[Stored items]
== Segment start ==

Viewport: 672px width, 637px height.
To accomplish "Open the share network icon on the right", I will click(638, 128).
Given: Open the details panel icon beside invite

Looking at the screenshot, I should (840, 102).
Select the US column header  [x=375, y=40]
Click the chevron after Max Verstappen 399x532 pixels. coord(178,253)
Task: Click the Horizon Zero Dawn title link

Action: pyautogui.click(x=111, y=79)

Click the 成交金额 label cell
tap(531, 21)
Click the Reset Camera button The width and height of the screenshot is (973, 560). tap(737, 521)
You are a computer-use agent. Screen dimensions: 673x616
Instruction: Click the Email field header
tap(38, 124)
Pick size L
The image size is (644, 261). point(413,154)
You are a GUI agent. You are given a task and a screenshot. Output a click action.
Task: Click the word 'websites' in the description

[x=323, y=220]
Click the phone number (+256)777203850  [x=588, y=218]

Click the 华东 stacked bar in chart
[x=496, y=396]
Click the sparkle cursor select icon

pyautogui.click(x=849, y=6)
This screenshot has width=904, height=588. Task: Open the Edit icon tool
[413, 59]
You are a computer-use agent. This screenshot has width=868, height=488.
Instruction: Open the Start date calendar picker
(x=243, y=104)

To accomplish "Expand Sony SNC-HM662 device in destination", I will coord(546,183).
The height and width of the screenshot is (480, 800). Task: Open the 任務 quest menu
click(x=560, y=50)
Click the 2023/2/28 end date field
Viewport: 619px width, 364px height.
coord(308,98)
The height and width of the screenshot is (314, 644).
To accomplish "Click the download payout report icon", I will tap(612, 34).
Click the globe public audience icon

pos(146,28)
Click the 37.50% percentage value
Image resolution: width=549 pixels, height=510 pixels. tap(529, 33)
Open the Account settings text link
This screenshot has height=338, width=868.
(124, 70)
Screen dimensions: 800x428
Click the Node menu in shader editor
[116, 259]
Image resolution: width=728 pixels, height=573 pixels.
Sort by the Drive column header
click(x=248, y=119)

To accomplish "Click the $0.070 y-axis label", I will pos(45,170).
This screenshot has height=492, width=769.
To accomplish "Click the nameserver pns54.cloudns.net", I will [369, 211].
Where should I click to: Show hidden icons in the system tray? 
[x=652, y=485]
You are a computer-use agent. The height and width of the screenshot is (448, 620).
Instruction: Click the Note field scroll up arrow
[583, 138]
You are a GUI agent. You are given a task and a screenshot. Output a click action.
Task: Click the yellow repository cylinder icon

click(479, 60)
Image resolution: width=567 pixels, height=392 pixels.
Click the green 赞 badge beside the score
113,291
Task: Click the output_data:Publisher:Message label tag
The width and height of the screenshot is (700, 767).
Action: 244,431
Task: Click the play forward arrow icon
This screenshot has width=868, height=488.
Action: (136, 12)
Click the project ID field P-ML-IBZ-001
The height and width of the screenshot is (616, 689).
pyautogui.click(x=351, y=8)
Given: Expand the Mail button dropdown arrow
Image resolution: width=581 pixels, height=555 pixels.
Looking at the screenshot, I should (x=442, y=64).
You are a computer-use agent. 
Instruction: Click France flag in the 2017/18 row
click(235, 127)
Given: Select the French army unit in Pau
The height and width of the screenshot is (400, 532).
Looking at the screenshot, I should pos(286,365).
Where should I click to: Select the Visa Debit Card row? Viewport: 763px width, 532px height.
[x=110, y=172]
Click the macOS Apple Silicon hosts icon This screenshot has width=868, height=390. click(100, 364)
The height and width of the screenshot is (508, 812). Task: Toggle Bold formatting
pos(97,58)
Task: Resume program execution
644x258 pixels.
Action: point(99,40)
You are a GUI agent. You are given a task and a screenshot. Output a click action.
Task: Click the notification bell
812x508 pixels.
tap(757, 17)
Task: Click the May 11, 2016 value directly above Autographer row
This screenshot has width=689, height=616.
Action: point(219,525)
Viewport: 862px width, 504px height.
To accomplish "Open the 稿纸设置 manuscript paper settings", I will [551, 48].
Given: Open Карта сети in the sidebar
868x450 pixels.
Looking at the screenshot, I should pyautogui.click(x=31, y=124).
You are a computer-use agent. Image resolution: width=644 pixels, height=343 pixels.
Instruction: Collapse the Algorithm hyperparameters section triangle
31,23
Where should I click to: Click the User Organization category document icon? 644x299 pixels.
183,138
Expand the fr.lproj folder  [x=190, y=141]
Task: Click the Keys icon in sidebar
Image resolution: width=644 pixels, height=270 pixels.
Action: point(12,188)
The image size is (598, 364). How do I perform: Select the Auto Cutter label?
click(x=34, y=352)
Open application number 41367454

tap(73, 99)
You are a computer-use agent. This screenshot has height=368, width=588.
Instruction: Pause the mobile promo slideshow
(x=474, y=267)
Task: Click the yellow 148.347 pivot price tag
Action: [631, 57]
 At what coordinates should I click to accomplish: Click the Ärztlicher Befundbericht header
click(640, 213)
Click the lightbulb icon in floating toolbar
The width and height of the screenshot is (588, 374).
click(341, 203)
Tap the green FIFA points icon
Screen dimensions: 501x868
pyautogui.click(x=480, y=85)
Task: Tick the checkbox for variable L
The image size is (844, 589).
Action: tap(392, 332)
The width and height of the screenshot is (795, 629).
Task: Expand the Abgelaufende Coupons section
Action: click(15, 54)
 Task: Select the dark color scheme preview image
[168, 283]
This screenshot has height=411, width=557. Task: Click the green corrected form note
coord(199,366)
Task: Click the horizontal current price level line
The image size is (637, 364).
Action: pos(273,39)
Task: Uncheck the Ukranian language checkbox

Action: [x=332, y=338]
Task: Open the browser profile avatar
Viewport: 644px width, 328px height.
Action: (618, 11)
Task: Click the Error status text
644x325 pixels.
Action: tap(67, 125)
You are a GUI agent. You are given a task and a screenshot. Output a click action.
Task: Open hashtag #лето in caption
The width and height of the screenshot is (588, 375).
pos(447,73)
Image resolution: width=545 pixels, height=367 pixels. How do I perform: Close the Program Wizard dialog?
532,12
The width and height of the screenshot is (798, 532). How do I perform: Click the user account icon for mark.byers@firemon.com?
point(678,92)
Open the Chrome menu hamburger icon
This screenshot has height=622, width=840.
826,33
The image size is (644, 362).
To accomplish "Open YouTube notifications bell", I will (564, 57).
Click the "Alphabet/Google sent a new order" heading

== Segment end ==

● TASK:
The answer should be an exact copy of the data.

● WRITTEN RESPONSE:
Viewport: 672px width, 637px height.
To accomplish "Open the share network icon on the right", I will click(638, 128).
Given: Open the details panel icon beside invite

Looking at the screenshot, I should (840, 102).
Select the US column header  [x=375, y=40]
Click the chevron after Max Verstappen 399x532 pixels. coord(178,253)
Task: Click the Horizon Zero Dawn title link

Action: pyautogui.click(x=111, y=79)

Click the 成交金额 label cell
tap(531, 21)
Click the Reset Camera button The width and height of the screenshot is (973, 560). tap(737, 521)
You are a computer-use agent. Screen dimensions: 673x616
Instruction: Click the Email field header
tap(38, 124)
Pick size L
The image size is (644, 261). point(413,154)
You are a GUI agent. You are given a task and a screenshot. Output a click action.
Task: Click the word 'websites' in the description

[x=323, y=220]
Click the phone number (+256)777203850  [x=588, y=218]

Click the 华东 stacked bar in chart
[x=496, y=396]
Click the sparkle cursor select icon

pyautogui.click(x=849, y=6)
This screenshot has width=904, height=588. Task: Open the Edit icon tool
[413, 59]
You are a computer-use agent. This screenshot has width=868, height=488.
Instruction: Open the Start date calendar picker
(x=243, y=104)

To accomplish "Expand Sony SNC-HM662 device in destination", I will coord(546,183).
The height and width of the screenshot is (480, 800). Task: Open the 任務 quest menu
click(x=560, y=50)
Click the 2023/2/28 end date field
Viewport: 619px width, 364px height.
coord(308,98)
The height and width of the screenshot is (314, 644).
To accomplish "Click the download payout report icon", I will tap(612, 34).
Click the globe public audience icon

pos(146,28)
Click the 37.50% percentage value
Image resolution: width=549 pixels, height=510 pixels. tap(529, 33)
Open the Account settings text link
This screenshot has height=338, width=868.
(124, 70)
Screen dimensions: 800x428
Click the Node menu in shader editor
[116, 259]
Image resolution: width=728 pixels, height=573 pixels.
Sort by the Drive column header
click(x=248, y=119)

To accomplish "Click the $0.070 y-axis label", I will pos(45,170).
This screenshot has height=492, width=769.
To accomplish "Click the nameserver pns54.cloudns.net", I will [369, 211].
Where should I click to: Show hidden icons in the system tray? 
[x=652, y=485]
You are a computer-use agent. The height and width of the screenshot is (448, 620).
Instruction: Click the Note field scroll up arrow
[583, 138]
You are a GUI agent. You are given a task and a screenshot. Output a click action.
Task: Click the yellow repository cylinder icon

click(479, 60)
Image resolution: width=567 pixels, height=392 pixels.
Click the green 赞 badge beside the score
113,291
Task: Click the output_data:Publisher:Message label tag
The width and height of the screenshot is (700, 767).
Action: 244,431
Task: Click the play forward arrow icon
This screenshot has width=868, height=488.
Action: (136, 12)
Click the project ID field P-ML-IBZ-001
The height and width of the screenshot is (616, 689).
pyautogui.click(x=351, y=8)
Given: Expand the Mail button dropdown arrow
Image resolution: width=581 pixels, height=555 pixels.
Looking at the screenshot, I should (x=442, y=64).
You are a computer-use agent. 
Instruction: Click France flag in the 2017/18 row
click(235, 127)
Given: Select the French army unit in Pau
The height and width of the screenshot is (400, 532).
Looking at the screenshot, I should pos(286,365).
Where should I click to: Select the Visa Debit Card row? Viewport: 763px width, 532px height.
[x=110, y=172]
Click the macOS Apple Silicon hosts icon This screenshot has width=868, height=390. click(100, 364)
The height and width of the screenshot is (508, 812). Task: Toggle Bold formatting
pos(97,58)
Task: Resume program execution
644x258 pixels.
Action: point(99,40)
You are a GUI agent. You are given a task and a screenshot. Output a click action.
Task: Click the notification bell
812x508 pixels.
tap(757, 17)
Task: Click the May 11, 2016 value directly above Autographer row
This screenshot has width=689, height=616.
Action: point(219,525)
Viewport: 862px width, 504px height.
To accomplish "Open the 稿纸设置 manuscript paper settings", I will [551, 48].
Given: Open Карта сети in the sidebar
868x450 pixels.
Looking at the screenshot, I should pyautogui.click(x=31, y=124).
You are a computer-use agent. Image resolution: width=644 pixels, height=343 pixels.
Instruction: Collapse the Algorithm hyperparameters section triangle
31,23
Where should I click to: Click the User Organization category document icon? 644x299 pixels.
183,138
Expand the fr.lproj folder  [x=190, y=141]
Task: Click the Keys icon in sidebar
Image resolution: width=644 pixels, height=270 pixels.
Action: point(12,188)
The image size is (598, 364). How do I perform: Select the Auto Cutter label?
click(x=34, y=352)
Open application number 41367454

tap(73, 99)
You are a computer-use agent. This screenshot has height=368, width=588.
Instruction: Pause the mobile promo slideshow
(x=474, y=267)
Task: Click the yellow 148.347 pivot price tag
Action: [631, 57]
 At what coordinates should I click to accomplish: Click the Ärztlicher Befundbericht header
click(640, 213)
Click the lightbulb icon in floating toolbar
The width and height of the screenshot is (588, 374).
click(341, 203)
Tap the green FIFA points icon
Screen dimensions: 501x868
pyautogui.click(x=480, y=85)
Task: Tick the checkbox for variable L
The image size is (844, 589).
Action: tap(392, 332)
The width and height of the screenshot is (795, 629).
Task: Expand the Abgelaufende Coupons section
Action: click(15, 54)
 Task: Select the dark color scheme preview image
[168, 283]
This screenshot has height=411, width=557. Task: Click the green corrected form note
coord(199,366)
Task: Click the horizontal current price level line
The image size is (637, 364).
Action: pos(273,39)
Task: Uncheck the Ukranian language checkbox

Action: [x=332, y=338]
Task: Open the browser profile avatar
Viewport: 644px width, 328px height.
Action: (618, 11)
Task: Click the Error status text
644x325 pixels.
Action: tap(67, 125)
You are a GUI agent. You are given a task and a screenshot. Output a click action.
Task: Open hashtag #лето in caption
The width and height of the screenshot is (588, 375).
pos(447,73)
Image resolution: width=545 pixels, height=367 pixels. How do I perform: Close the Program Wizard dialog?
532,12
The width and height of the screenshot is (798, 532). How do I perform: Click the user account icon for mark.byers@firemon.com?
point(678,92)
Open the Chrome menu hamburger icon
This screenshot has height=622, width=840.
826,33
The image size is (644, 362).
To accomplish "Open YouTube notifications bell", I will (564, 57).
Click the "Alphabet/Google sent a new order" heading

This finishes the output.